Would a Restored corvair be a nice ride?

For most of my life I used classics and antiques for daily use when I needed a car. Get something that needed work, fix it, use it until the need was gone, sell it usually at a profit, and start again. Most of mine were models with bench seats from the late 50s.

The drum brakes were no problem if you serviced them correctly but I did always replace the lap belt or lack of a belt with a four-point-style harness for me and the front seat passenger. Sitting at the wheel of a 59 Villager wagon I realized that while I would crush anything else on the road, that steering wheel was going to do a serious number on my chest. Preference was I take the steps to prevent that.

http://www.iihs.org/50th/default.html

I wouldn’t be so sure about ‘crushing anything else on the road’. That Malibu held up pretty well.

May I remind you that you were the person who brough up tire pressure in this thread.

The OP asked about a “restored” car (however he defines that). Adding an anti-sway bar (presumably the $6 option you refer to) would be quite simple and inexpensive for anyone who wished to do so. And after 65 at least, this simply was not an issue on Vairs.

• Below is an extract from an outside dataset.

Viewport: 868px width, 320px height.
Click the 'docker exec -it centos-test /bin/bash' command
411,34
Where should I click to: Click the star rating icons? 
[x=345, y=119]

BTW - how’s it going on locating that data as to Corvairs being more dangerous than their contemporaries? And the NHTSA was simply wrong in your opinion?

But you seem to have a hard-on for criticizing this car, so I have no reason to believe any of this will chance your chosen point of view.

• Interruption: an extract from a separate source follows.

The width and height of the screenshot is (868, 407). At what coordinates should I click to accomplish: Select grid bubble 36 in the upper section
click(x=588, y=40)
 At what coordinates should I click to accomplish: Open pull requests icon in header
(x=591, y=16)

Ralph - Corvairs are very fun and dependable older cars. But as this thread demonstrates, if you drive one every once in a while you’ll run into some know-it-all who clearly doesn’t.

You’re right – the 09 beat the 59 head on. But I had a Chevette rear-end my Pacer some years back and I hate to say it but he lost; badly. Be interesting to see that study/test continued from various angles.

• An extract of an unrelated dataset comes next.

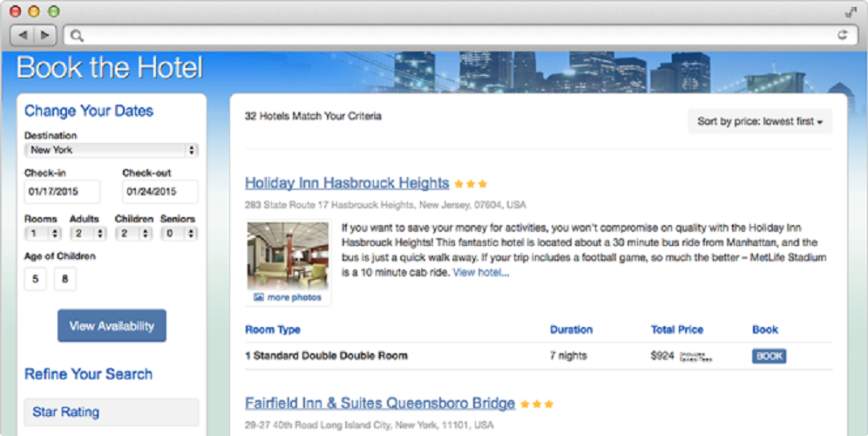Screen dimensions: 868x436
Task: Click the Holiday Inn star rating icons
Action: pyautogui.click(x=471, y=184)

Oh, yeah, it would be interesting. But we’ve seen the same with a modern Volvo(?) versus a ten year old one on Top Gear(?). Same general result. Front to rear tends to do more damage to the front of the car. More stuff there. Rear ends can just suck damage down. I had a guy smash his front in on the rear of my '07 Camry. He just forgot to brake in traffic. It didn’t even scratch my bumper cover (I have NYC bumperguards on it. The screws on the plate fit right between them as designed.), but his front bumper buckled and one of his headlights popped out.

The Corvairs are great fun to drive, and the oversteer is part of the fun. It’s a light car, and the little flat six gave a nice power-to-weight ratio.

My '62 was totaled in a rear-end accident, and an unintentional safety feature saved me from whiplash. The bolts holding the front of the seat snapped, absorbing energy.

The fatal flaw, aside from the evil Ralph Nader, was oil leakage. The crankcase is split lengthwise, and replacing the big gasket was a very expensive repair, requiring lifting the car off the engine and splitting the engine in two.

I was told that problem could be avoided by periodically re-torquing the structural bolts, like in an aircraft engine. I knew one guy who parked his Corvair every night over a shallow pan, and every morning, he’d pour the oil back in. He was buying his oil in gallon cans. He didn’t need to buy the premium brands, he said, because it didn’t stay long.

I briefly owned a '64 coupe that had been hot-rodded by a GM engineer. My friend was in jail, and he had me sell it for him. I still regret not buying it myself, and his dad was pissed that he didn’t get the chance to buy it himself.

I’m 6’3", and installed seat extenders in mine to gain a couple of extra inches. You know you are dealing with the product of a different era when you find that the seats are held down by exactly 4 easily accessible bolts! :wink:

My understanding is that the major location of leaks is the pushrod tubes, wich is readily addressable with modern (Viton) seals. Mine does not mark its territory.

And tho no one wants to have to pull their engine for a simple repair, you’d be hard-pressed to find a car in which pulling the engine was easier than in a Vair.